FMCSA Contact: Larry Minor, MC-PS, (202) 366-4009
The goal of the Federal Motor Carrier Safety Administration (FMCSA) is to reduce commercial vehicle related fatalities, as well as the number of persons injured in commercial vehicle related crashes, by 50 percent by the year 2010.
FMCSAs Research and Technology programs encompass a range of issues and disciplines, all related to motor carrier and bus safety and security. FMCSA defines a research program as any systematic study directed toward fuller scientific discovery, knowledge, or understanding that will improve safety and security, and reduce the number and severity of commercial motor vehicle crashes. Similarly, a technology program includes those that adopt, develop, test and/or deploy innovative driver and/or vehicle best practices, and technologies that will improve safety and security, and reduce the number and severity of commercial motor vehicle crashes.
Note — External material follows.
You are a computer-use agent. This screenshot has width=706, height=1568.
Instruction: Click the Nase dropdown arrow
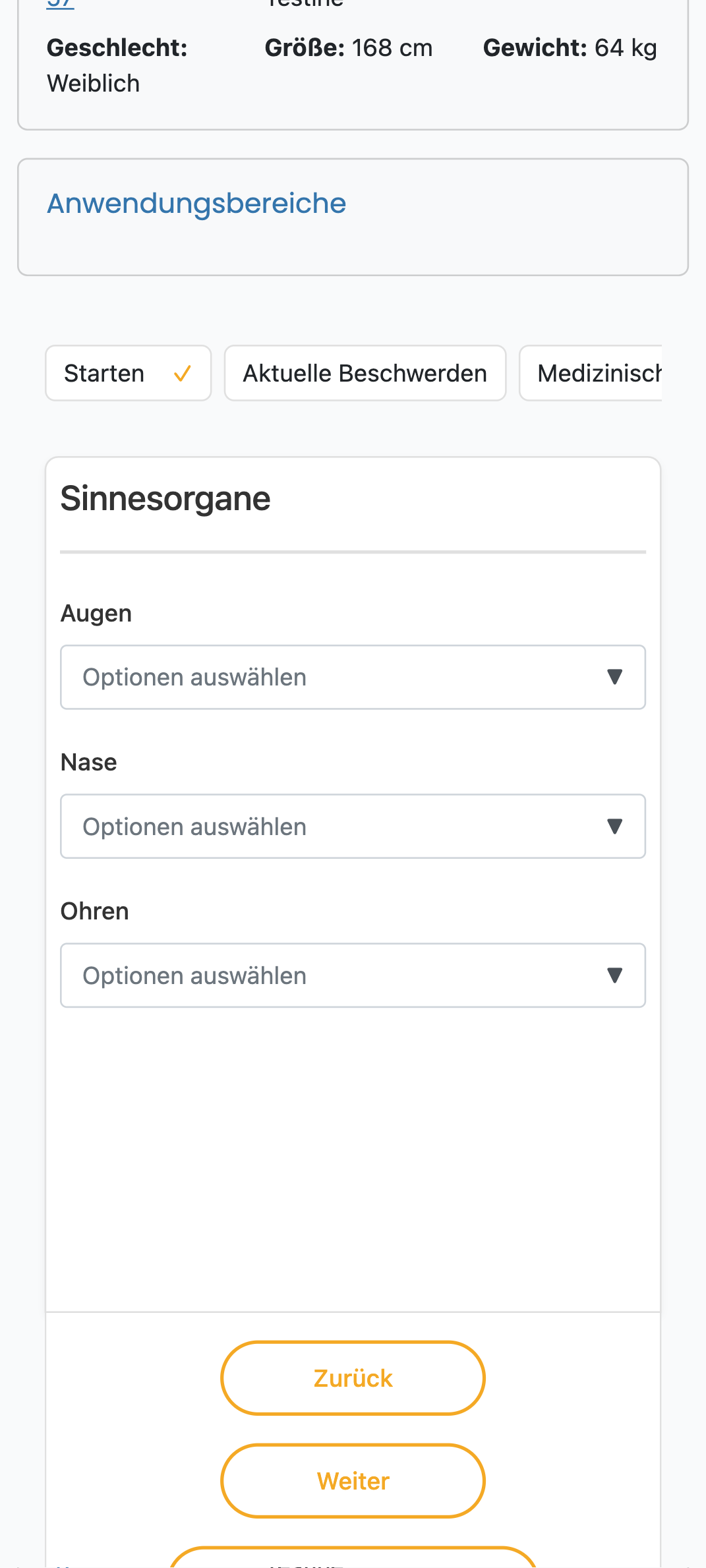click(614, 827)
Currently, FMCSAs Office of Research and Technology conducts programs in the area of Driver Safety Performance, Commercial Vehicle Safety Performance, Carrier Compliance and Safety, Safety Systems and Technology, Cross-Cutting Safety Initiatives, and Security. The study described in the following Tech Brief was designed and developed as part of FMCSAs Research and Technology Commercial Vehicle Safety Performance Program. The primary goal of this program is to improve truck and bus performance through vehicle-based safety technologies.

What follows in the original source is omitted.